Yesterday I saw a CSX Dash 8 followed by an older UP U-boat. This was in East Rochester heading inbound to Rochester pulling a group of tankers and cylindrical (grain type) hoppers. Does UP normally operate as far east as New York? Most of the trains I have seen in this area are CSX.


----------



## Bman (Aug 24, 2010)

tk, I'm pretty sure UP doesn't own any track east of Chicago. I guess they could run on another company's track. That older UP unit that you saw might have been owned by CSX.


----------



## tkruger (Jan 18, 2009)

Bman said:


> tk, I'm pretty sure UP doesn't own any track east of Chicago. I guess they could run on another company's track. That older UP unit that you saw might have been owned by CSX.


I had not thought about it being owned by CSX. That is probably what it was then. The UP loco had the look of a well used engine.

I do still se an occasional one painted for Conrail, they are normally attached to a CSX also.


----------



## sstlaure (Oct 12, 2010)

Had a UP unit lashed up to a Norfolk Southern here in Detroit the other day. We've got CSX, CP (Still see some old Soo engines), GT/CN, & NS all running trackage in this area.


----------



## gc53dfgc (Apr 13, 2010)

I know i've seen some Union Pacific trains (and i mean newer engines not older ones) go by up in Ohio but i don't think they own the track because most trains that go by are csx.


----------



## Bman (Aug 24, 2010)

tkruger said:


> I had not thought about it being owned by CSX. That is probably what it was then. The UP loco had the look of a well used engine.
> 
> I do still se an occasional one painted for Conrail, they are normally attached to a CSX also.


That Conrail engine is probably owned by CSX as well.
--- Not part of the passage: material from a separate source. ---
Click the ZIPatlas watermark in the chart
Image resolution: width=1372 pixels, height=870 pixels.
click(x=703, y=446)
When Conrail was split up, half of it went to CSX and the other half went to Norfolk Southern.


----------



## shaygetz (Sep 23, 2007)

I've seen them as far east as Pensacola, FL, where they share trackage rights with CSX.


----------



## Bman (Aug 24, 2010)

sstlaure said:


> Had a UP unit lashed up to a Norfolk Southern here in Detroit the other day. We've got CSX, CP (Still see some old Soo engines), GT/CN, & NS all running trackage in this area.


That's pretty neat, being downriver you get to see a lot more variety than I do here a little farther north. I only see CN and the occasional treat of an older Geep in GT livery, well weathered but pretty neat to see the old road switcher!


----------



## Boston&Maine (Dec 19, 2007)

UP comes to Mass on occassion: http://www.rrpicturearchives.net/srchThumbs.aspx?srch=UP 8587&Page=3


----------



## flyboy2610 (Jan 20, 2010)

http://www.uprr.com/aboutup/maps/sysmap.shtml
This is a map of the track that UP actually owns. It does not include trackage rights or agreements.


----------



## Big Ed (Jun 16, 2009)

Theres a UP parked with NS a lot at exit 12 on the Jersey pike.
I have been trying to get a picture of it but I forget to get the camera ready.
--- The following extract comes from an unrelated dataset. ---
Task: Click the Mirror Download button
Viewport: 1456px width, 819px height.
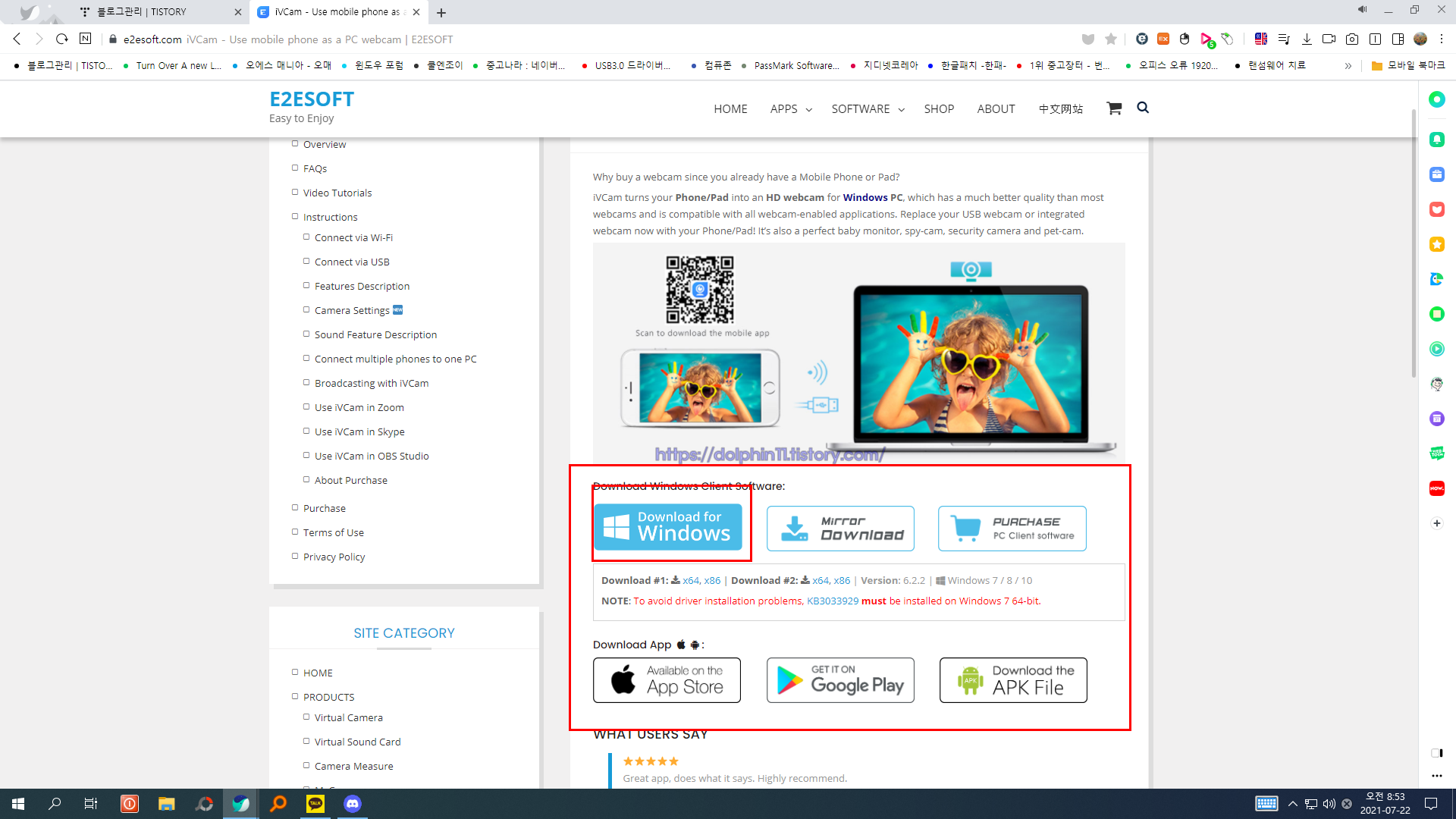Action: 840,529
You got to shoot it quick because it's a short ramp to get on the pike there.


----------



## jbsmith966 (Jun 19, 2010)

I live not too far from Chicago,Chicago being to the west of me,I see just about every Big RR you can think of.
To the point it is hard to tell what tracks belong to who!
I see mostly NS,CSX and Amtrak mostly, but sometimes see BNSF normally hauling coal and sometimes UP hauling whatever. Even saw the UP fruit express at least once passing through South Bend.
Once in a blue moon a I'll see CN train. [or is it CP?]

I imagine what with trackage rights [for a fee] or even motive power on "loan" you are likely to see anything anyplace these days.


----------